─── Data to process
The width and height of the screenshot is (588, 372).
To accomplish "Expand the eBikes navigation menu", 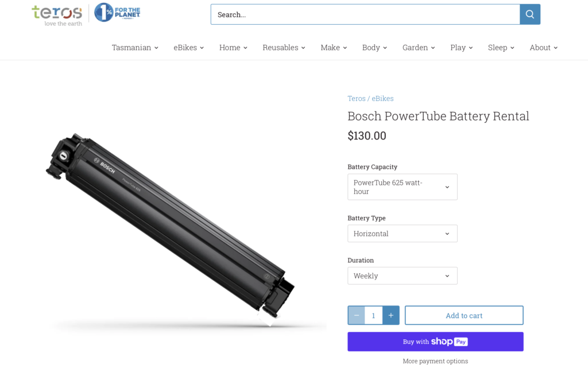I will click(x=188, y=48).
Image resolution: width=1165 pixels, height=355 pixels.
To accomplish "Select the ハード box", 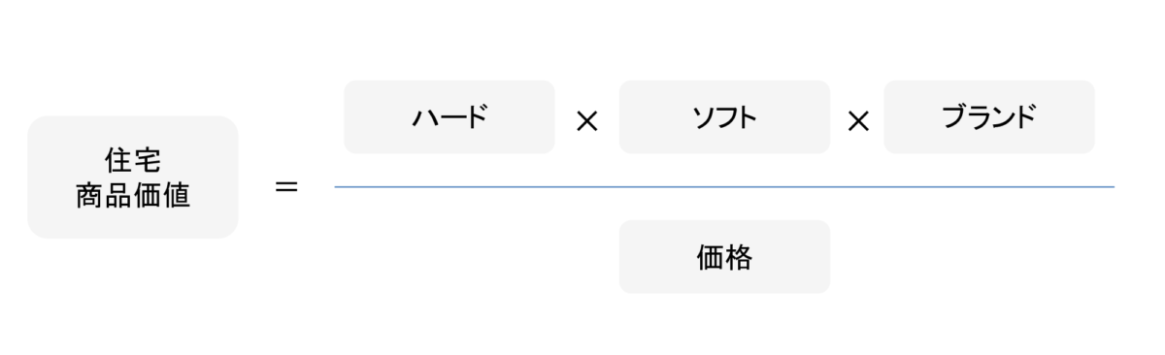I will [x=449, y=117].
──────
─── Data to process
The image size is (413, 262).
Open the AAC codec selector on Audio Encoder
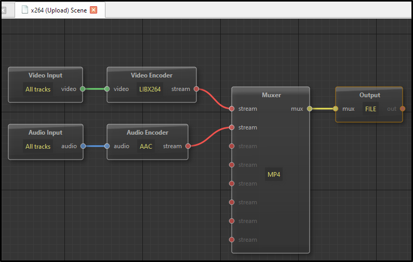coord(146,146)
──────
─── Data to process
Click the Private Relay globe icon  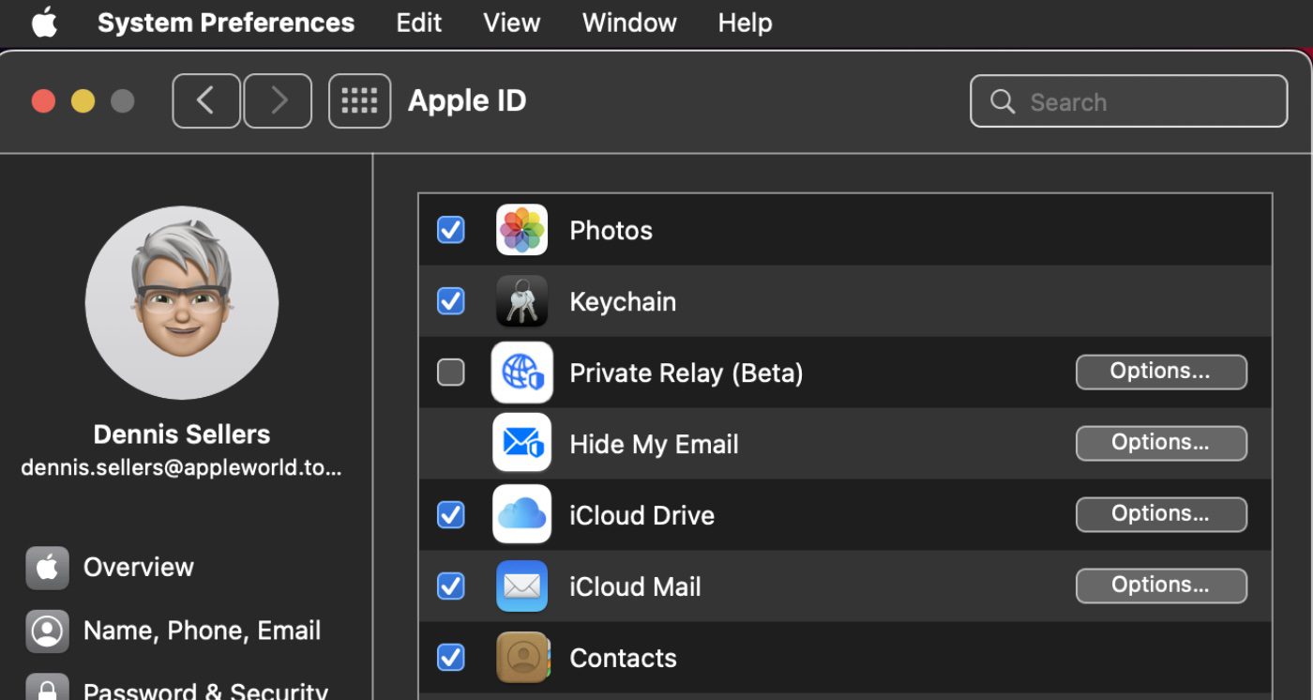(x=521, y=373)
──────
# [What you will do]
Each line of the listing that contains the word "width" must be copied.

# [Solution for this problem]
The width and height of the screenshot is (588, 372).
Image resolution: width=1165 pixels, height=355 pixels.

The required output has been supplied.